1. Alexander MacLeod, « La parade des Assumption Purple Raider », dans A dark thread, Londres, MACK Books, 2019. Alexander MacLeod a choisi une photographie au sujet ordinaire prise par Henry Wessel à Pasadena en 1974, pour écrire sa nouvelle sur les incidents dans un ouvrage qui rassemble trois nouvelles noires d’auteurs différents, inspirées librement par quatre photographies de Henry Wessel.
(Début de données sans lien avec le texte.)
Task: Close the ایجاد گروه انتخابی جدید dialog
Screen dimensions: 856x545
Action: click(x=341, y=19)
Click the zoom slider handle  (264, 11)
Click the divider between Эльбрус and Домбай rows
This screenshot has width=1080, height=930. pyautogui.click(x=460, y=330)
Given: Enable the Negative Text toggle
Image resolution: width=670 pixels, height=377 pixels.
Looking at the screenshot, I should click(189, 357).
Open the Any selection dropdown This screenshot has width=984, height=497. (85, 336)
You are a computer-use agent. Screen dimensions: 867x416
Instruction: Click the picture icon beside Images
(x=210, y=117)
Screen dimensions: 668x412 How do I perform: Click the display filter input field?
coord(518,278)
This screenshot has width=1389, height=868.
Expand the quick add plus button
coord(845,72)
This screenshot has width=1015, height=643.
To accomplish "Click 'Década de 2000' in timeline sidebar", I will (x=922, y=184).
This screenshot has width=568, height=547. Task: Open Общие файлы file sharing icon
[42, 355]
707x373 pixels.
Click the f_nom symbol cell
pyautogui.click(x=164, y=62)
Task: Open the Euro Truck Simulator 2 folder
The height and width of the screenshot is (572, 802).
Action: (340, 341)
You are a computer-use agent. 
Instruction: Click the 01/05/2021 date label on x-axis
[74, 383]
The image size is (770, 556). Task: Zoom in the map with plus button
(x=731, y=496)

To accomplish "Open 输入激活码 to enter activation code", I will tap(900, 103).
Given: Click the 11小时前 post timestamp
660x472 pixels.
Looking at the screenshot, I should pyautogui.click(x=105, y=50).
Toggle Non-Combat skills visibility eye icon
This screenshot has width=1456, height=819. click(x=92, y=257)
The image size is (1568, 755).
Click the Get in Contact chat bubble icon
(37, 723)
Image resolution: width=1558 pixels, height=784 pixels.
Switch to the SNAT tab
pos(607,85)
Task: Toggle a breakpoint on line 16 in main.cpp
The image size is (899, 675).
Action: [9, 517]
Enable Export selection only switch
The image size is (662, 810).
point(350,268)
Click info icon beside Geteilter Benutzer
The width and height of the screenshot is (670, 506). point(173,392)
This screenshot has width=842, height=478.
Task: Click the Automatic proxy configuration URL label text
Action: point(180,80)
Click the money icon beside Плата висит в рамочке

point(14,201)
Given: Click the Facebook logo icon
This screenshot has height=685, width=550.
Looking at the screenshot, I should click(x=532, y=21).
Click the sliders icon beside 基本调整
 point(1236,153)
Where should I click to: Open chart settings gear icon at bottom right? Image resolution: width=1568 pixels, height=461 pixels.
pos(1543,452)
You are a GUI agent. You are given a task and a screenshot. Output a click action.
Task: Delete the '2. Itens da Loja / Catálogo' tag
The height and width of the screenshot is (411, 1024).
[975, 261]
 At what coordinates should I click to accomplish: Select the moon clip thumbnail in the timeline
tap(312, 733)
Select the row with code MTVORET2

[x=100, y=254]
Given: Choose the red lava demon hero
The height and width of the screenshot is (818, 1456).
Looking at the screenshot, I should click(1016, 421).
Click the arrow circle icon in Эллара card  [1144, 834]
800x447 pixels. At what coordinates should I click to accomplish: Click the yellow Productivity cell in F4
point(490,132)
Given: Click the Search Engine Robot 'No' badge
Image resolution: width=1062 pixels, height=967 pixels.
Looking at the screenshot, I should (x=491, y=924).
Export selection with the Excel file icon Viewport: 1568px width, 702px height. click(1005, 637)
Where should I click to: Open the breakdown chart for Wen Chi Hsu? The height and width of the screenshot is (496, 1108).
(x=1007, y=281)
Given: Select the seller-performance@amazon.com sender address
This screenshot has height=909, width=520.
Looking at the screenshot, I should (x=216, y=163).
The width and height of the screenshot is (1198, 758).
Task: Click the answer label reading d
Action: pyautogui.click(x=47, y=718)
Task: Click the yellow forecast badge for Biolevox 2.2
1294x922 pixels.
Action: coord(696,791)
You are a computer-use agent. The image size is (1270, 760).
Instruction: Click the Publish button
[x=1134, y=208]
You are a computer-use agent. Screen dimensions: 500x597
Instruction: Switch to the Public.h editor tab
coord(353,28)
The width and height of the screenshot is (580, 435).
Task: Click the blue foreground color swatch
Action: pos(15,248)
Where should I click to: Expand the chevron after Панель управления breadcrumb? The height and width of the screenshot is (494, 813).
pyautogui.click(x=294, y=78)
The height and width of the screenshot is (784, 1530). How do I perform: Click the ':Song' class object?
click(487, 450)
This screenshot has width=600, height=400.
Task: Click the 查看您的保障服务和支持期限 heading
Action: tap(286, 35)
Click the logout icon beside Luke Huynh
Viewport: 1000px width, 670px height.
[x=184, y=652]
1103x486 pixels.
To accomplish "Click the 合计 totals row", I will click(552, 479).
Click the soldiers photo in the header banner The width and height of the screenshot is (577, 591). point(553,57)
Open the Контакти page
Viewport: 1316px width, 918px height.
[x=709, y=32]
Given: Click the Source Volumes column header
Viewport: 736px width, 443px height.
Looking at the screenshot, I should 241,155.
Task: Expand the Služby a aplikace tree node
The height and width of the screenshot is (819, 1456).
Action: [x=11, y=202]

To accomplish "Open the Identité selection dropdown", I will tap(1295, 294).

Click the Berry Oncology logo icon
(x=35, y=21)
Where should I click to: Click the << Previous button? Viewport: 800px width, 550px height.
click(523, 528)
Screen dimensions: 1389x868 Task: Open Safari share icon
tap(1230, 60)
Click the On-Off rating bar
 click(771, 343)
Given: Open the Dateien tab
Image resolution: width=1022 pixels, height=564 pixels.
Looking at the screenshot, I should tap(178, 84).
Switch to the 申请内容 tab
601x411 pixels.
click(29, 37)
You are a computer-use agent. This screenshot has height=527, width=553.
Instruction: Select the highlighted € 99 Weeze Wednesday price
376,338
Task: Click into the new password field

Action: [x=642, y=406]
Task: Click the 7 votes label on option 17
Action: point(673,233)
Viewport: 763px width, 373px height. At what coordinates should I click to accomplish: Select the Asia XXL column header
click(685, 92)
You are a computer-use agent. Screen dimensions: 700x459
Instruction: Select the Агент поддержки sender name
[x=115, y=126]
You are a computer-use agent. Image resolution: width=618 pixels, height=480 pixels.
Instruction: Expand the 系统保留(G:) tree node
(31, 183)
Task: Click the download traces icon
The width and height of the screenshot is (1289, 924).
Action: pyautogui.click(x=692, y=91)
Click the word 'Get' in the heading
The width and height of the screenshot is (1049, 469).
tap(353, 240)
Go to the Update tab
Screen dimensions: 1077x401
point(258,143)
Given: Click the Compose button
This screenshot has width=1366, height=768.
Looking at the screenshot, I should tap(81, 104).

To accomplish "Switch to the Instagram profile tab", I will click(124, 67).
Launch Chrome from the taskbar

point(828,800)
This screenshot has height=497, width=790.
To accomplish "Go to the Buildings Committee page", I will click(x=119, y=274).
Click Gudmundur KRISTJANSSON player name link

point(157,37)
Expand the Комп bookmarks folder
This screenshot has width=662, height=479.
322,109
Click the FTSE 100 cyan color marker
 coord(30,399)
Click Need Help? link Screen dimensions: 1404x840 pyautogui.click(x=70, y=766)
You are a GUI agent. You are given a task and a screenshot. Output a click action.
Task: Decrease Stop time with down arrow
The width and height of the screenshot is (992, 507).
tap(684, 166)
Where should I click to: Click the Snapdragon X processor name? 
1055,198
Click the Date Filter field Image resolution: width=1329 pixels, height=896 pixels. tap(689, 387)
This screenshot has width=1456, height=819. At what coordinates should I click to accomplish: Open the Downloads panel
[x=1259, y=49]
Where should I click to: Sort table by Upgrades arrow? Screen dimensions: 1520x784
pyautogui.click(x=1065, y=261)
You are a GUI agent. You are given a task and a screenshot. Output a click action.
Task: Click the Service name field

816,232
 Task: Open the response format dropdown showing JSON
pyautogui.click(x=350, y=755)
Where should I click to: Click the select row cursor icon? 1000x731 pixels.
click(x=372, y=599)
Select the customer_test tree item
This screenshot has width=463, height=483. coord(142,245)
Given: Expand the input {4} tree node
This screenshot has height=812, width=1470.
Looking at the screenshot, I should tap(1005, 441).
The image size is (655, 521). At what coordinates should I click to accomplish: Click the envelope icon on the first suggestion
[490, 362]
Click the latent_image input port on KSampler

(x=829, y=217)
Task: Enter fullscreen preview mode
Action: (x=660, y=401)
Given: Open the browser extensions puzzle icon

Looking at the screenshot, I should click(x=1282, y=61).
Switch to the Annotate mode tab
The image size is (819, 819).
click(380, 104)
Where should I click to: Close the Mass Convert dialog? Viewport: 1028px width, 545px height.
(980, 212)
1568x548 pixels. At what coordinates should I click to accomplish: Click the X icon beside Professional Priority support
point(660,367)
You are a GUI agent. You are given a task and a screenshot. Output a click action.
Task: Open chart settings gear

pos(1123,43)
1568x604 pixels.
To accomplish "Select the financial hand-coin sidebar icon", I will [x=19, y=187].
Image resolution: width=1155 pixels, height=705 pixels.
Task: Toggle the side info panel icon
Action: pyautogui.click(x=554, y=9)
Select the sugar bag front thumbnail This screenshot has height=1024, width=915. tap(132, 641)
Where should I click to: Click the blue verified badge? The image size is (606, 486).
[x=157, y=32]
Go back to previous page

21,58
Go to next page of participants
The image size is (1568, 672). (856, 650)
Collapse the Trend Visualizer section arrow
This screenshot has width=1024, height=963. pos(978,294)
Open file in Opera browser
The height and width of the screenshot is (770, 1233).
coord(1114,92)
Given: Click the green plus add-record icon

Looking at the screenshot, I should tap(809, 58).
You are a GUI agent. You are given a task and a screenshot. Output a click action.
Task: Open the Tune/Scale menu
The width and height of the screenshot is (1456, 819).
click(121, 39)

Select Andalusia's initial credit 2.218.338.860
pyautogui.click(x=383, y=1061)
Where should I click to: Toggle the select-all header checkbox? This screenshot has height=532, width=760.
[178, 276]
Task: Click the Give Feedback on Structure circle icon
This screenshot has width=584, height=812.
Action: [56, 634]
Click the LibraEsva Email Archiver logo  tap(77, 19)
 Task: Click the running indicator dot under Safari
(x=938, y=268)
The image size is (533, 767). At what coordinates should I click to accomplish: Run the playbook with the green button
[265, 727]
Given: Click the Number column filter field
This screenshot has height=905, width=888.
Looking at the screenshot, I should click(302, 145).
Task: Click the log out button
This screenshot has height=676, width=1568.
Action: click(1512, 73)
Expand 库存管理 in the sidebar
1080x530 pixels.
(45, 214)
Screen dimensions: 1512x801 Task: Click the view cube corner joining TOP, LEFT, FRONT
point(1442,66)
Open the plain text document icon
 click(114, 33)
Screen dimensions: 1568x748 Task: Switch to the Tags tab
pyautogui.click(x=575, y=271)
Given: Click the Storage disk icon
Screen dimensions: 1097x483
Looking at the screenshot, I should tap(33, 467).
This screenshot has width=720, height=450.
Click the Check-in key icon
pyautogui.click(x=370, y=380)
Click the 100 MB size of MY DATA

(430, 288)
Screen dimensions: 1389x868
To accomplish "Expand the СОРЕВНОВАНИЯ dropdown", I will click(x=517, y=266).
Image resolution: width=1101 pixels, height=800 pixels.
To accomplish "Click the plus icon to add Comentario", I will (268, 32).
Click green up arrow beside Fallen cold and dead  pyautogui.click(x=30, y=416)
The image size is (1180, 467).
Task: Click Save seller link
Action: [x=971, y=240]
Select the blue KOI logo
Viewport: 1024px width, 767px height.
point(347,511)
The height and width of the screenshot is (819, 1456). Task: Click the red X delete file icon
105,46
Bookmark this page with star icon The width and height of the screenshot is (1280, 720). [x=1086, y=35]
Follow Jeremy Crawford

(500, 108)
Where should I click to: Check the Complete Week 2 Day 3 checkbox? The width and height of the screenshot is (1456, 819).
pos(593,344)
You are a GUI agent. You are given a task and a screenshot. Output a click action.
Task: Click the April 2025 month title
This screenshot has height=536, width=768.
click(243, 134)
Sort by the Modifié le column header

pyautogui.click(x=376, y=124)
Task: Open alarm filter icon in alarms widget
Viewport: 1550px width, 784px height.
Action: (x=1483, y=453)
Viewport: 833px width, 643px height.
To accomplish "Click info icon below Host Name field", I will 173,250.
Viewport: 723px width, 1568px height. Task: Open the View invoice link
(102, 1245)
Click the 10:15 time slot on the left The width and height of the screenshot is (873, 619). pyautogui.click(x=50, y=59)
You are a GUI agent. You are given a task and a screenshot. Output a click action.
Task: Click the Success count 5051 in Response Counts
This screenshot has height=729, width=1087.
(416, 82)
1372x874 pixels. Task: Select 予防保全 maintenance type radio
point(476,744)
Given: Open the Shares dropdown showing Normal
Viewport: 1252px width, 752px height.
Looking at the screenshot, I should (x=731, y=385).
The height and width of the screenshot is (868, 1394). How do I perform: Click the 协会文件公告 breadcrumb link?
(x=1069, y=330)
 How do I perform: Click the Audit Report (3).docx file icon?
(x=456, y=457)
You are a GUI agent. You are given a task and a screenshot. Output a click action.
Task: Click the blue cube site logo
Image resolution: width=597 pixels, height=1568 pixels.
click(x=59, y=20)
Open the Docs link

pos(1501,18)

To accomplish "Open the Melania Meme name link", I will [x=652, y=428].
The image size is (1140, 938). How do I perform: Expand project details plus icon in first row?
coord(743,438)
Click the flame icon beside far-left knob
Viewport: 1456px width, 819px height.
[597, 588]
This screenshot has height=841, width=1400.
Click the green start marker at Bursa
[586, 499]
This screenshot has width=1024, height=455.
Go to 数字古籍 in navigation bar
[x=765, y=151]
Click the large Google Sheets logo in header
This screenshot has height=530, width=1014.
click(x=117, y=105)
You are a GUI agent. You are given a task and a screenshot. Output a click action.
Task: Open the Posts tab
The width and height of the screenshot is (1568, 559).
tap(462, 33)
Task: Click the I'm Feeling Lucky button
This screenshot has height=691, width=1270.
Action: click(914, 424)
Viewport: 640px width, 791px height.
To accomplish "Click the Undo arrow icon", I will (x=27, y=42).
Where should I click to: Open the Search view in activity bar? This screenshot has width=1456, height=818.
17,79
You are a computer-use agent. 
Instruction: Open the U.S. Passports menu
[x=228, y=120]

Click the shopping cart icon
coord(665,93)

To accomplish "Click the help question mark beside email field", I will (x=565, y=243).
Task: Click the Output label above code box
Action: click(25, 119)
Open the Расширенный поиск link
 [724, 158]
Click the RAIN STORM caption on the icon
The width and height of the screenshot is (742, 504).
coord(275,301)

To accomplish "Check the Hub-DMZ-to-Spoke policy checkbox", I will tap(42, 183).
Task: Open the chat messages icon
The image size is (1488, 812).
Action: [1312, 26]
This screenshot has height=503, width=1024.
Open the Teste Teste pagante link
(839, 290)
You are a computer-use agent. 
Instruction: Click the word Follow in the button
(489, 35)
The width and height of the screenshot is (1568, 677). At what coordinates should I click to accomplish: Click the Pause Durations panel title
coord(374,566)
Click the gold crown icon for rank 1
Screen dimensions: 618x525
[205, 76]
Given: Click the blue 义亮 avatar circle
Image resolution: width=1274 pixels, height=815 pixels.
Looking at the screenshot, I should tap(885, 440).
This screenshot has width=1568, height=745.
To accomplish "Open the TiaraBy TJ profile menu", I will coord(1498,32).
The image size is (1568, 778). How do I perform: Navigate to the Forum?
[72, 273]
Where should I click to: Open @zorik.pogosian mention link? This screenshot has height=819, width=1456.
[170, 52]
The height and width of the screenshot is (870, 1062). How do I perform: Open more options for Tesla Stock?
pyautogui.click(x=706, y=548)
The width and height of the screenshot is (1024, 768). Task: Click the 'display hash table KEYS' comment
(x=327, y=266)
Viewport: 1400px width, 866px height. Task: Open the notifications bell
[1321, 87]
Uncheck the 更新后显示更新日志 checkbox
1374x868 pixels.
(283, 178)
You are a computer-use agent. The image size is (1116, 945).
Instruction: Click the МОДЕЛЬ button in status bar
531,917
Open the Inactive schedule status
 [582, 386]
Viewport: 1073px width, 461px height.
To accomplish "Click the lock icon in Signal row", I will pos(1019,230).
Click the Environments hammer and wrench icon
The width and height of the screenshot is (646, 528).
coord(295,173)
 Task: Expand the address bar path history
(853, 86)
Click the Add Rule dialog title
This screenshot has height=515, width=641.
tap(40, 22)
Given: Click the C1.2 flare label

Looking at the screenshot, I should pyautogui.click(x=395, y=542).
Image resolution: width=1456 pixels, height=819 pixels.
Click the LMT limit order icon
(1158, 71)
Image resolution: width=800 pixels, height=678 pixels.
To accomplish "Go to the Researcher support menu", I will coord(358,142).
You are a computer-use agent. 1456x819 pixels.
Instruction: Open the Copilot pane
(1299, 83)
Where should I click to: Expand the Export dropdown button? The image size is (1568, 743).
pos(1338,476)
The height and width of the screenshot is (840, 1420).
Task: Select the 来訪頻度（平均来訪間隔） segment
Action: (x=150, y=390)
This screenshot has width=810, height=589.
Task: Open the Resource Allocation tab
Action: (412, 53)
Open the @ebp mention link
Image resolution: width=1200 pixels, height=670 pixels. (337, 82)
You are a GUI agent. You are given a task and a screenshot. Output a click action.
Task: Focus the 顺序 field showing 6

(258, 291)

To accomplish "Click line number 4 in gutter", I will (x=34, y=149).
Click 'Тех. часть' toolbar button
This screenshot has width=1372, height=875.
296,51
2. Voir Maud Hagelstein, « Aby Warburg, science du détail et éléments secondaires », dans Maud Hagelstein et Livio Belloï (dir.), La mécanique du détail, ENS Editions, 2013, p. 191 à 202. Elle rappelle qu’Aby Warburg a rapproché cette sculpture d’autres œuvres dans son Atlas Mnémosyne (1921-1929), planche 42 étudiée dans le détail par Georges Didi-Huberman, à l’origine d’une exposition de l’historien d’art avec Arno Gisinger au studio Le Fresnoy. « On peut se référer ici au travail des plis dans les ‘draperies passionnelles’ de Niccolò dell’Arca – par exemple : N. dell’Arca, La Pietà, xv e siècle, Bologne, Santa Maria della Vita. Dans ce groupe statuaire, la robe de Marie-Madeleine s’élève dramatiquement derrière elle. L’émotion semble déplacée du centre de la figure vers ses extrémités, ses contours, comme si elle ‘débordait’. Selon Michaud (ouvr. cité, p. 68) : ‘La figure n’apparaît pas comme une entité stable mais semble naître d’un jeu de forces contradictoires se rencontrant à la limite extérieure de l’enveloppe du corps, pour reprendre les termes d’Aristote, et non dans l’automanifestation de sa présence immobile. Le mouvement est décrit comme une dissociation active entre les contours flottants de la figure et sa masse, qui semble se dissoudre à ses extrémités, comme une danse introduit le désordre dans la symétrie et brise l’équilibre mesuré de la comparution statique’ ».
3. Exposition ouverte de la fin novembre 2019 (concomitance de la découverte de cette sculpture à Bologne par les auteurs) au 8 mars 2020 à Lyon.